Competition is especially strong for higher-end assets,, as REITs and private equity groups with similar investment objectives vie for larger properties in the CBDs of major cities. The competition has been similar for hotels in the top resort destinations, which have been a little slower to recover. “As a result, these assets still have considerable earnings and appreciation potential ahead,” according to LE..
LE reports that, proportionaely, sales of hotels larger than 200 keys have more than doubled Y-O-Y. “Transfers in the luxury, upper upscale and upscale chain scales are up 57% and hotels in CBDs and resort locations are up 39%,” the reports tates. “It’s a major shift towards institutional type quality assets.” Selling prices are at record highs for luxury, upscale, upper midscale and midscale sectors and at CBD, airport and major suburban locations.
The three highest priced markets for the year’s first half were New York City at $619,154 per key, San Francisco at $383,924 and Miami at $363,294. LE cautions that although this metric provides a useful guideline, “sample sizes are small and valuations are always hotel- and location-specific.”

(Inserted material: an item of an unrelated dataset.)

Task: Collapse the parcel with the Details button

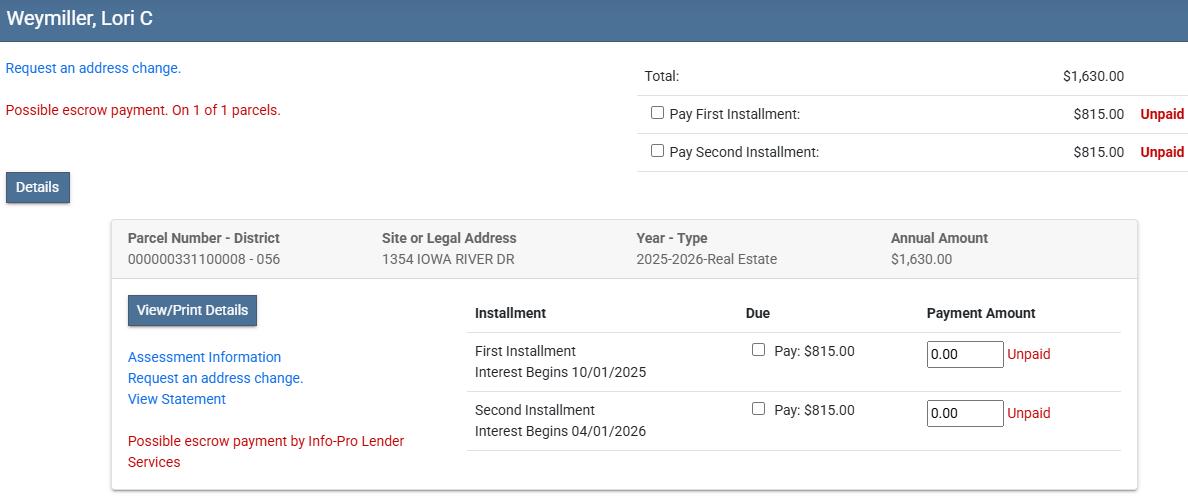Action: 38,188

In a report last week from MLV & Co., Ryan Meliker, managing director, equity research, REITS & lodging, offered some metrics indicating that while pricing in institutional-quality CBD assets is making the biggest gains, the suburbs are seeing faster growth in revenues. Urban RevPAR rose 6.6% in the second quarter, while suburban was up 8.8% in Q2, compared to Q1 results of up 5.3% and 8.1%, respectively. “We estimate the top markets in Q2 were Nashville (+19%), Tampa (+17%), Boston (+13%) and San Diego (+13%),” Meliker wrote.
For the majority of lodging companies which MLV covers, Q2 RevPAR tracked ahead of management’s guidance, “with several companies exceeding these ranges,” Meliker wrote. Marriott International appears to have fared best in this regard, tracking 25 basis points above MLV’s estimates, while Sunstone Hotel Investors topped the research firm’s estimates by 140 bps.
According to Fitch Ratings‘ US gaming, lodging and leisure group, RevPAR performance for US hotels accelerated during Q2, outpacing forecast estimates by a strong margin. “STR Global‘s weekly RevPAR data indicates RevPAR gains of approximately 7.5% through June 28, compared with Fitch’s initial 2014 forecast of 5.5% assigned late last year,” according to Fitch.
Fitch also expects improved group demand to translate into stronger ADR growth for the sector. On the other hand, Fitch notes that RevPAR within the group demand segment decelerated modestly in Q2 to the low mid-single digits from the high-single digits during 1Q. “Notably weak markets” for group demand in Q2 included Washington, DC; Chicago; the island of Oahu; and Atlanta.